To be fair I did find a handful of subscription services that offered AI narration of articles, but they were all about $15-30 per month. I also tried using the VoiceOver accessibility feature of my Mac, which worked fairly well, but couldn’t narrate content in the background. As soon as I changed focus it would start narrating what I was doing instead of the content I wanted it to read in the background.


Finding a Solution

I was annoyed that I couldn’t find a quick and easy solution to this problem, but then I remembered the say command on my Mac. Here’s the abbreviated man page for it:

NAME
      say - Convert text to audible speech

SYNOPSIS
      say [-f file | string ...] [-o outfile]

DESCRIPTION
      This tool uses the Speech Synthesis manager to convert input
      text to audible speech and either play it through the sound
      output device chosen in System Preferences or save it to an
      AIFF file.

I had used say in the past as a toy, making the computer say goofy things, or as part of a script to let me know the status of some other process, but I had never considered using it to convert a text file to audio.

As a quick test I wrote some sample text into a .txt file and ran it through say:

say -f input.txt

Sure enough, it spoke the content back out to me. The first thing I noticed though was that the default system voice was not something I could have a whole article narrated to me in. The say command has a flag available for controlling the voice, but in this case I found it easier to change the default system voice in System Settings > Accessibilty > Spoken Content.

Settings for spoken content on MacOS

Once I’d found a good voice to use for the content, I copied and pasted the content of one of the articles I wanted to “read” into my inpute and ran the say command again, this time with an output file defined as well.
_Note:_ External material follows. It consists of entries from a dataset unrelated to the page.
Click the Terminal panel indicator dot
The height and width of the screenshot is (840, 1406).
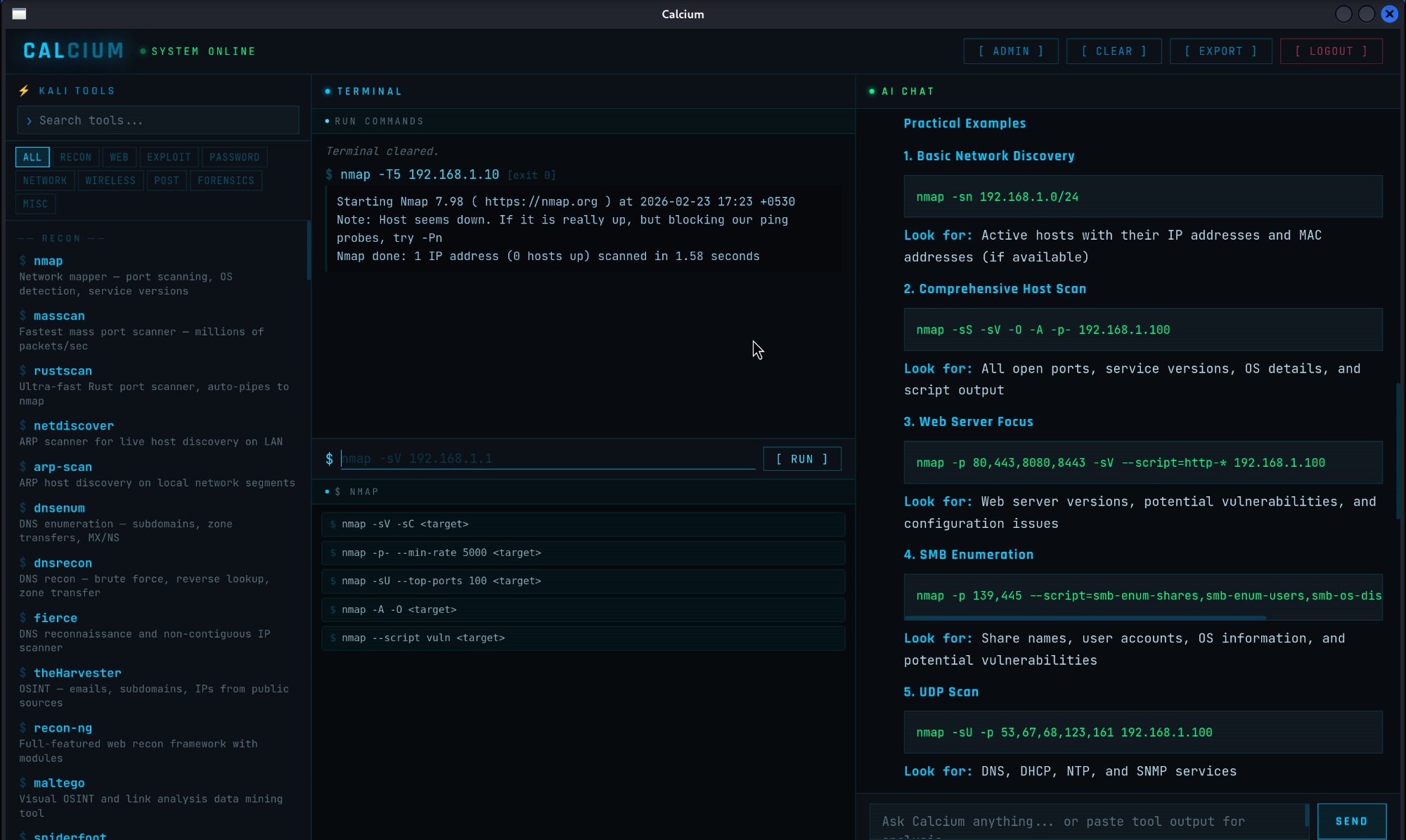tap(328, 91)
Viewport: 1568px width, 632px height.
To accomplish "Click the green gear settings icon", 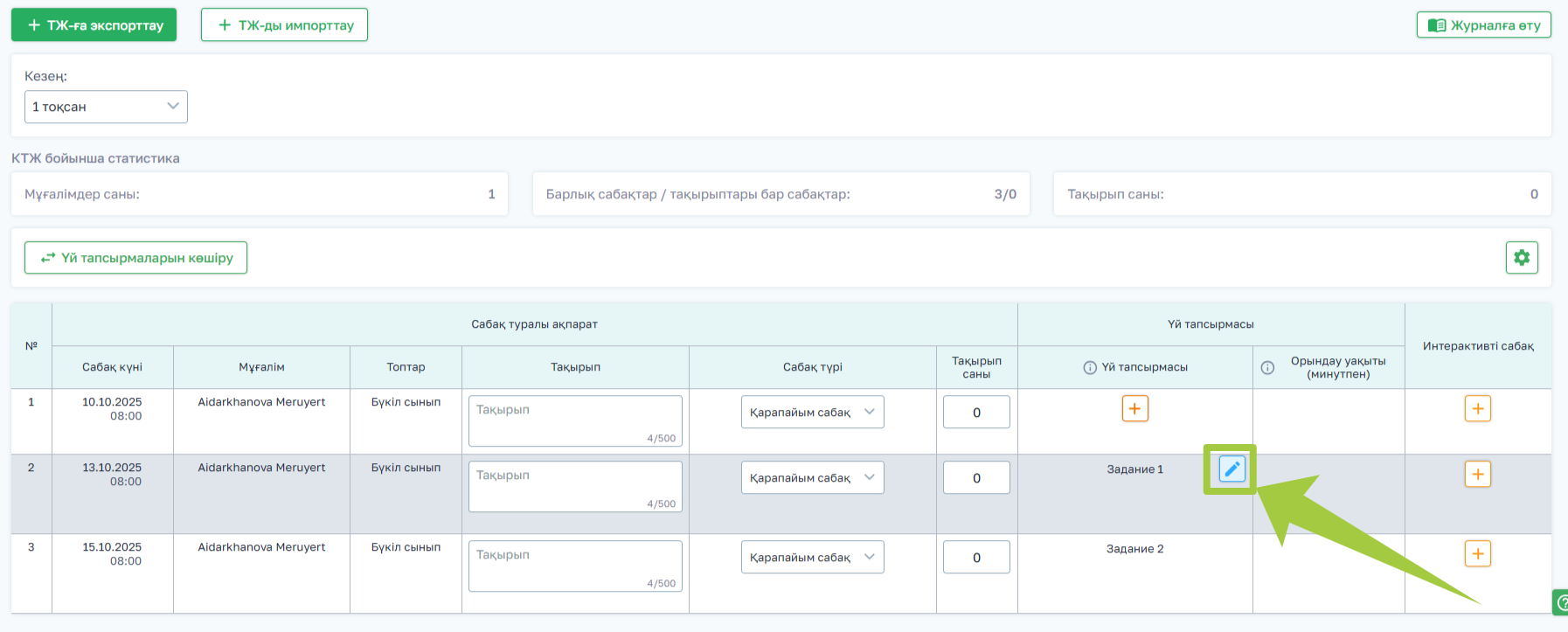I will tap(1522, 258).
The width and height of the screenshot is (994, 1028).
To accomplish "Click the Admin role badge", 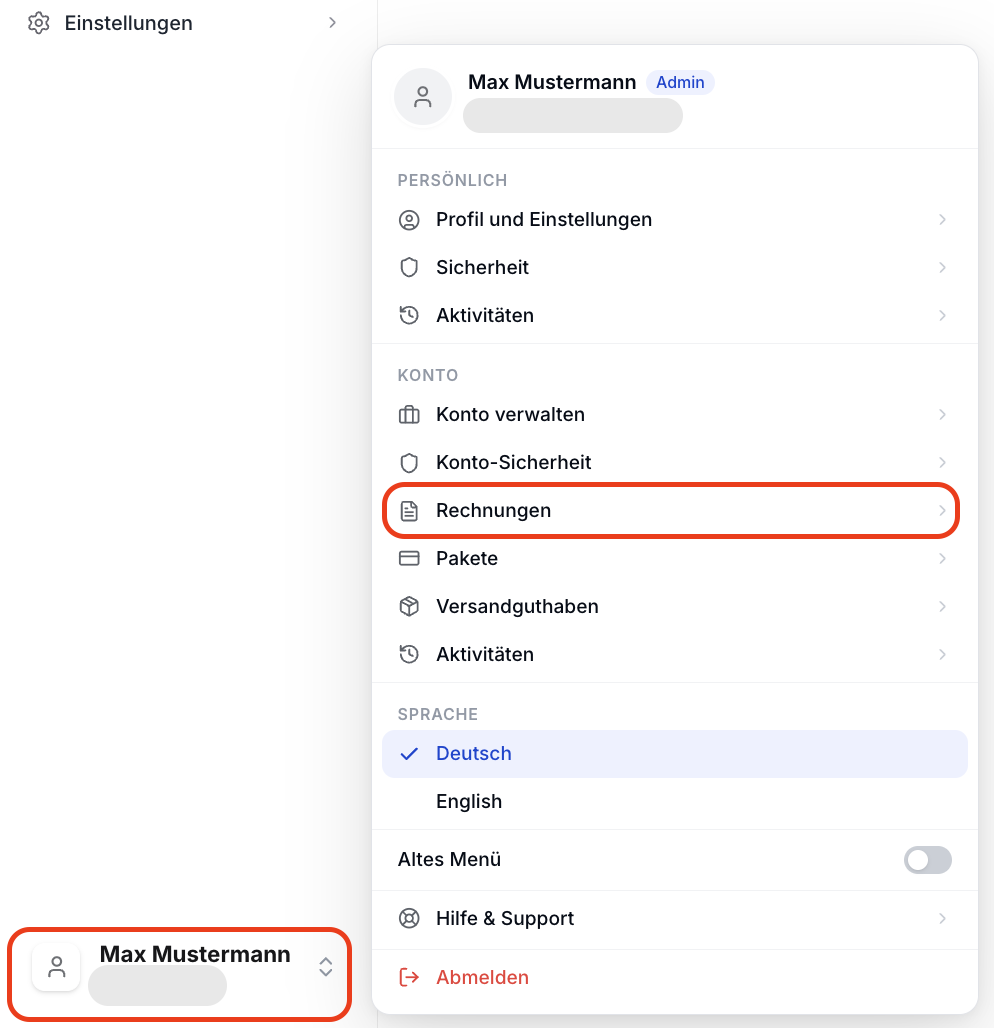I will tap(680, 83).

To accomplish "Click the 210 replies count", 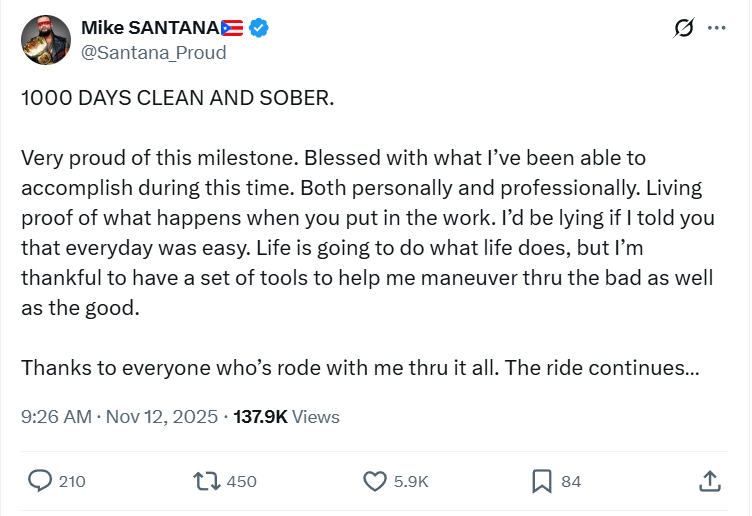I will [72, 481].
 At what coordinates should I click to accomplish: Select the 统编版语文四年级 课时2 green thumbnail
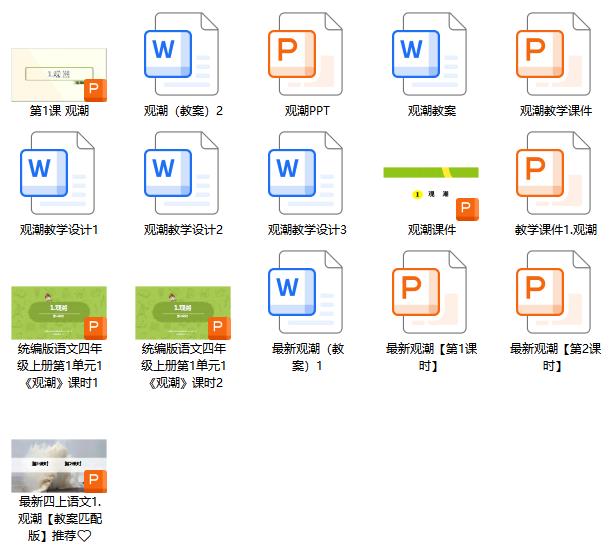[x=183, y=312]
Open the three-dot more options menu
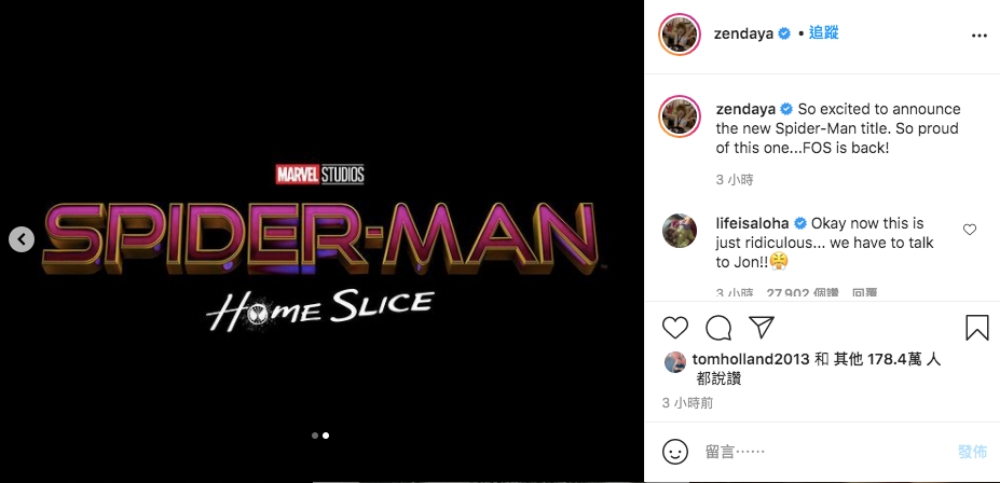Viewport: 1000px width, 483px height. 979,35
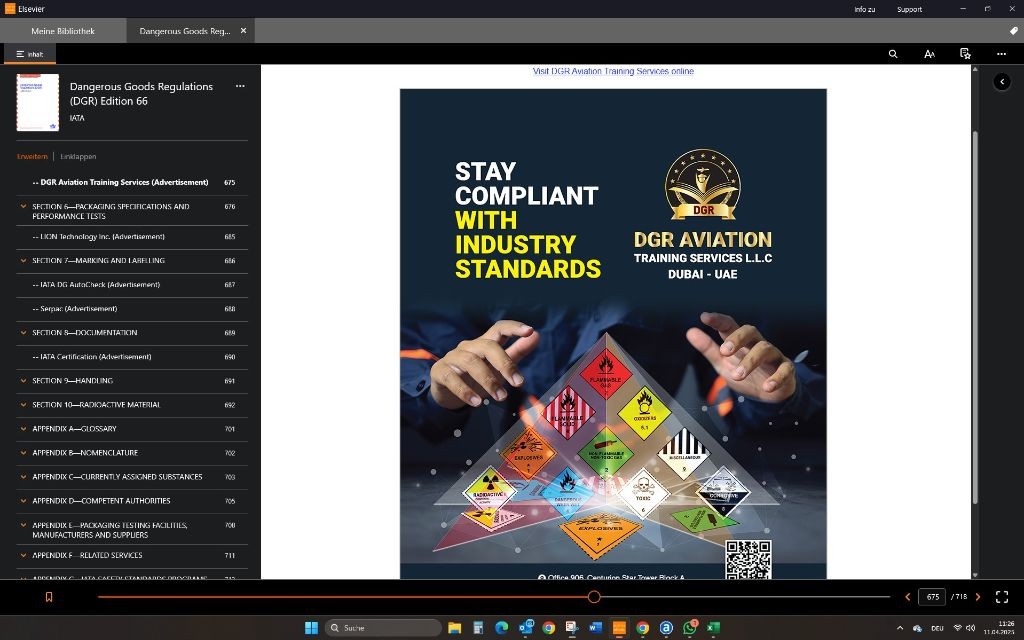Open the font size (AA) settings

coord(929,54)
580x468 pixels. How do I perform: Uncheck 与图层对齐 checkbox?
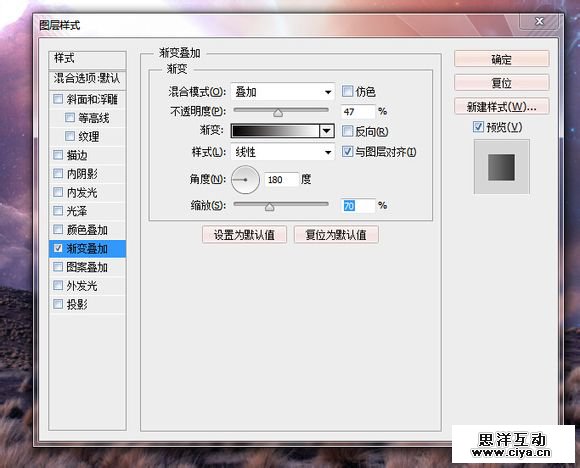pyautogui.click(x=347, y=151)
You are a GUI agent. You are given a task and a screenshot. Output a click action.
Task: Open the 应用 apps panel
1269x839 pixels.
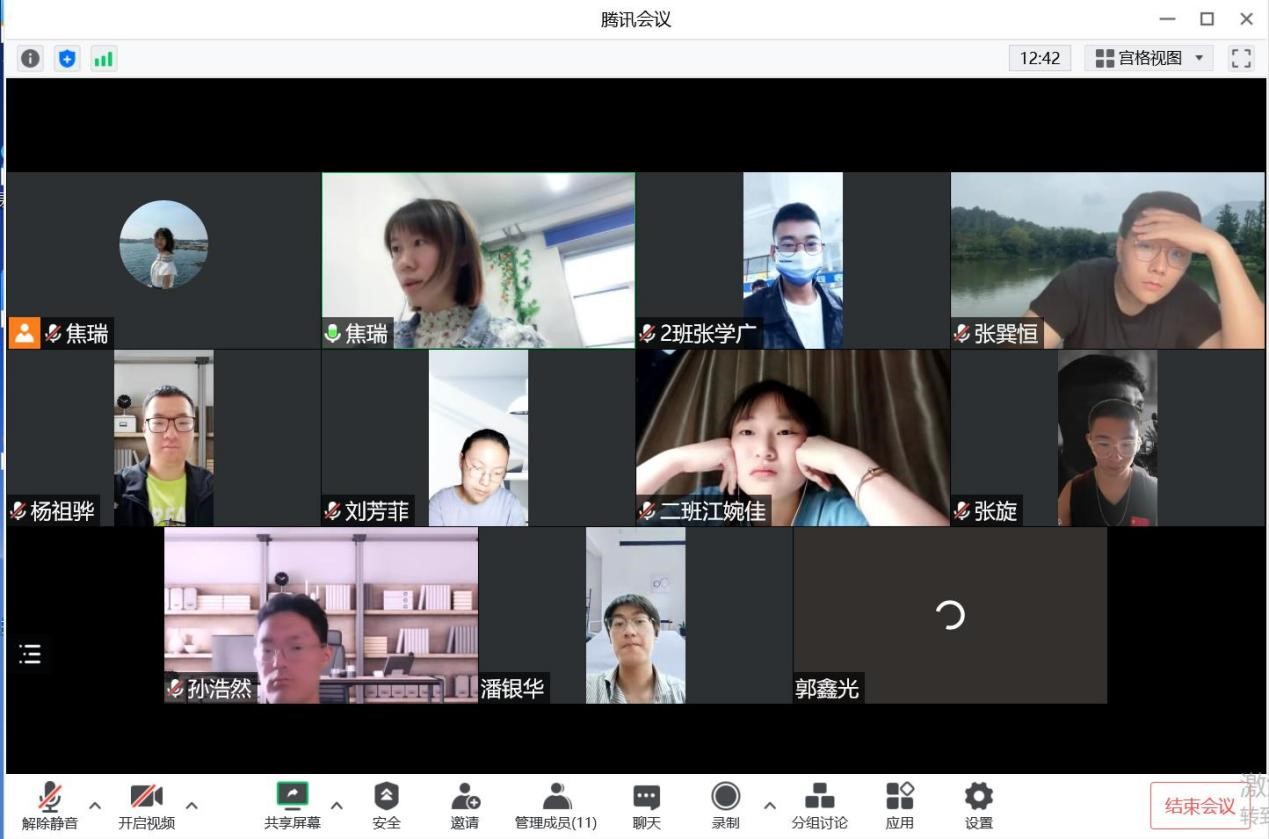(x=899, y=805)
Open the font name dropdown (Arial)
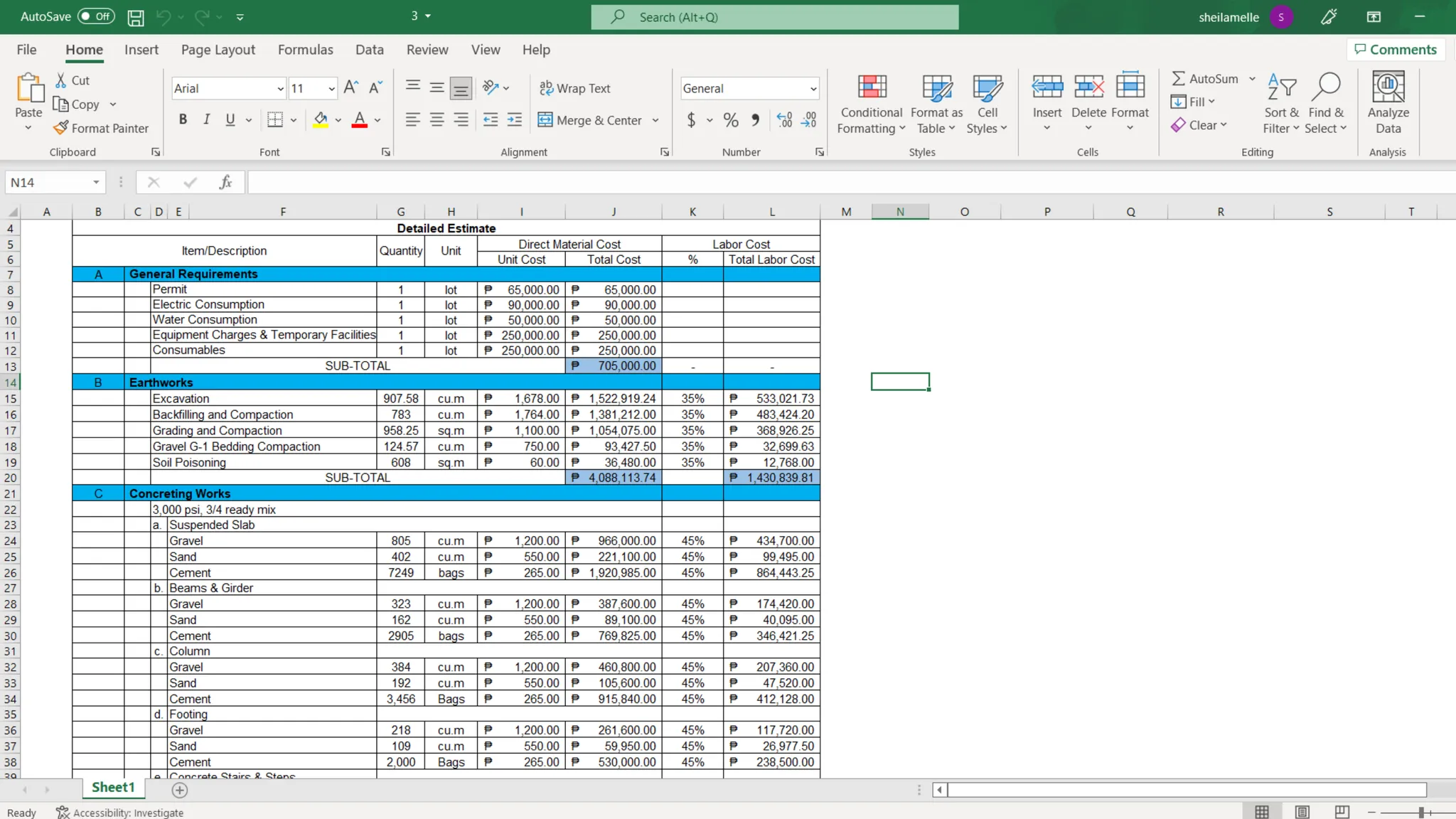Screen dimensions: 1456x819 point(280,89)
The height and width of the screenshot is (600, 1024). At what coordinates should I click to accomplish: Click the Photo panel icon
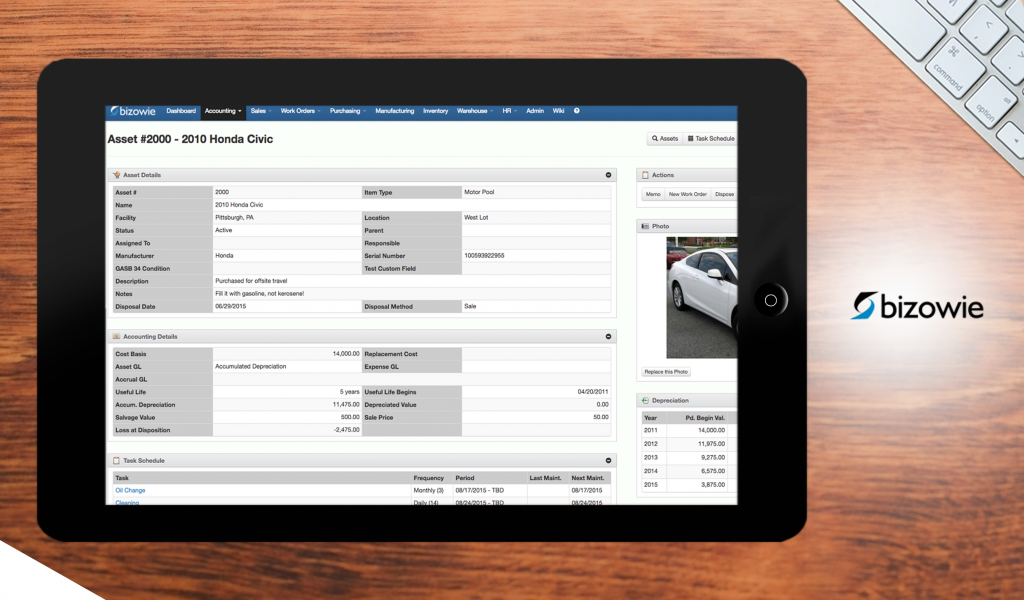coord(645,227)
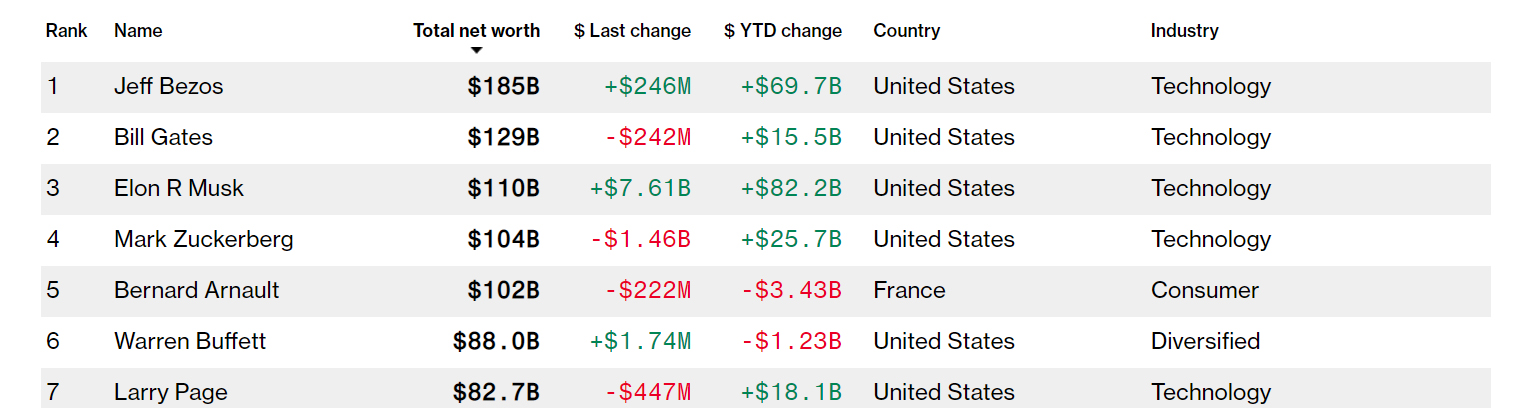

say -f input.txt -o article.aiff

The result was a reasonably well narrated article that I could drop into my audio player and listen to in the background! From there I downloaded all of the articles and ran them all through the say command using xargs and the result was a folder full of aiff files that I was able to throw into a playlist.

Apple Music interface with playlist of spoken articles

Thoughts on Future Iterations

If I continue to find this functionality useful my next thought would be to create a browser extension that identifies the main body of the current page, pipes that text into the say command. I think I’d want to have options for narrating the content immediately, or outputting an .aiff file, then optionally adding that audio file to a playlist.

In the past I’ve always preferred to read (with my eyeballs) written content, but I’m finally coming around to the reality of audio content being more compatible with my schedule.